PURPOSE: The role of apoptosis related proteins in the response of human malignancies to photodynamic therapy (PDT) is under investigation. The aim of the study was to examine the role of p53 and of bcl-2 protein expression in the response to PDT. MATERIALS AND METHODS: Paraffin-embedded material from 37 patients with early esophageal cancer treated with PDT (argon dye laser after intravenous injection of hematoporphyrine derivative) was studied immunohistochemically for p53 protein nuclear accumulation and bcl-2 cytoplasmic expression. Patients with residual disease after two rounds of PDT received definitive radiotherapy. In a subsequent in vitro study, W138 human lung fibroblasts and W138-SV-40 virus transformed were assessed for their sensitivity to PDT. The constitutive bcl-2 overexpression of the transformed cells vs. normal cells (assessed with RT-PCR) was 16-fold. RESULTS: Positive bcl-2 and p53 expression was noted in 10 out of 36 (27%) and 14 out of 36 (39%) patients, respectively. Seven out of 11 tumors (63%) with bcl-2 expression responded completely to PDT vs. 6 out of 26 (23%) of cases with no bcl-2 expression (p = 0.02). No association of p53, T-stage and of histology grade with response to PDT or PDT/RT was noted. The sensitivity to PDT of transformed human fibroblasts compared to normal ones was 4 times more at a fluence of 4.3 J/cm2 (4% vs. 1% cell kill) as well as at a fluence of 5.4 J/cm2 (8% vs. 2% cell kill). CONCLUSION: Bcl-2 protein expression is associated with favorable response to PDT and can be used as a predictor of cancer response to PDT. This finding can be explained by experimental studies showing that PDT induces selective degradation of the bcl-2 protein, leading to apoptosis by decreasing the bcl-2/bax ratio.

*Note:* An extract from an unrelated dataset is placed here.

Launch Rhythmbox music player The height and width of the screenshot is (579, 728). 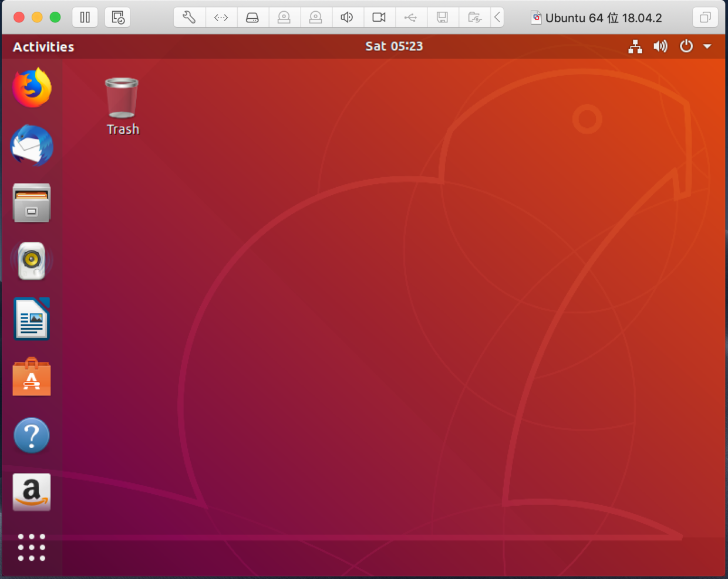32,261
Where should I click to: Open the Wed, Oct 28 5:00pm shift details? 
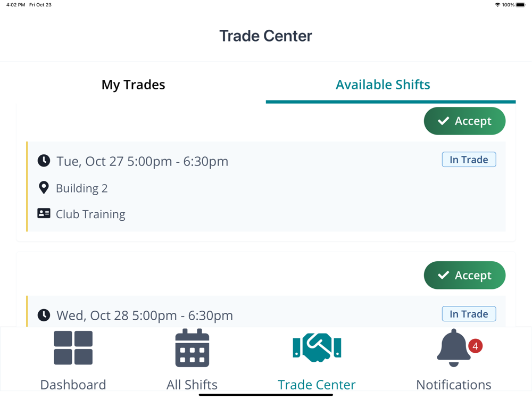(x=145, y=315)
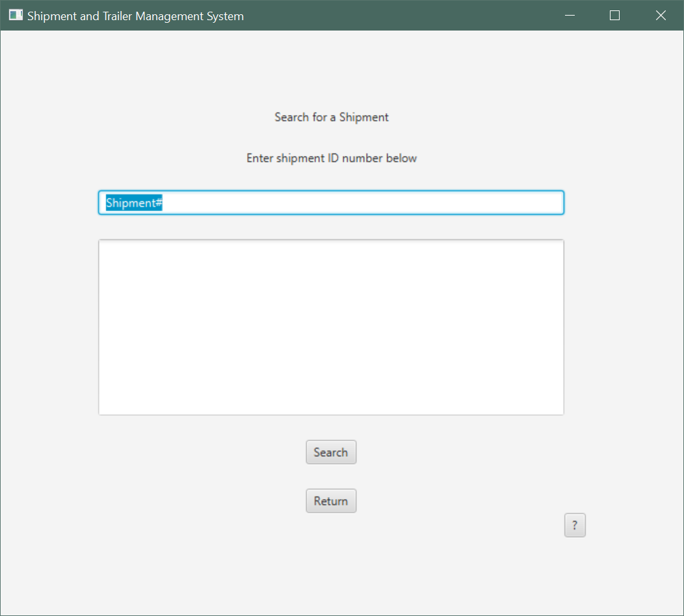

Studies on PDT combination with agents targeting bcl-2 (i.e. taxanes) are on going to eventually assess a super-additive effect.
机译:目的:凋亡相关蛋白在人类恶性肿瘤对光动力疗法(PDT)的反应中的作用正在研究中。该研究的目的是检查p53和bcl-2蛋白表达在对PDT应答中的作用。材料与方法:免疫组化研究了37例PDT(静脉注射造血卟啉衍生物后用氩染料激光)治疗的早期食道癌患者的石蜡包埋材料的p53蛋白核蓄积和bcl-2细胞质表达。经过两轮PDT治疗后有残留疾病的患者接受了明确的放疗。在随后的体外研究中,评估了转化的W138人肺成纤维细胞和W138-SV-40病毒对PDT的敏感性。转化细胞与正常细胞的组成型bcl-2过表达(通过RT-PCR评估)是16倍。结果:分别在36名患者中有10名(27%)和36名患者中有14名(39%)的bcl-2和p53表达阳性。具有bcl-2表达的11个肿瘤中有7个(63%)对PDT完全反应,而无bcl-2表达的26个病例中有6个(23%)(P = 0.02)。没有发现p53,T期和组织学等级与对PDT或PDT / RT的反应相关。在4.3 J / cm2的通量下(4%对1%的细胞杀伤)和5.4 J / cm2的通量下(8%对5%的通量),转化人成纤维细胞对PDT的敏感性是正常人的4倍。 2%的细胞杀死率)。结论:Bcl-2蛋白表达与对PDT的良好应答有关,可作为癌症对PDT应答的预测指标。这一发现可以通过实验研究来解释,该研究表明PDT诱导bcl-2蛋白的选择性降解,并通过降低bcl-2 / bax比值导致凋亡。关于PDT与靶向bcl-2(即紫杉烷)的药物的组合研究将最终评估超加性作用。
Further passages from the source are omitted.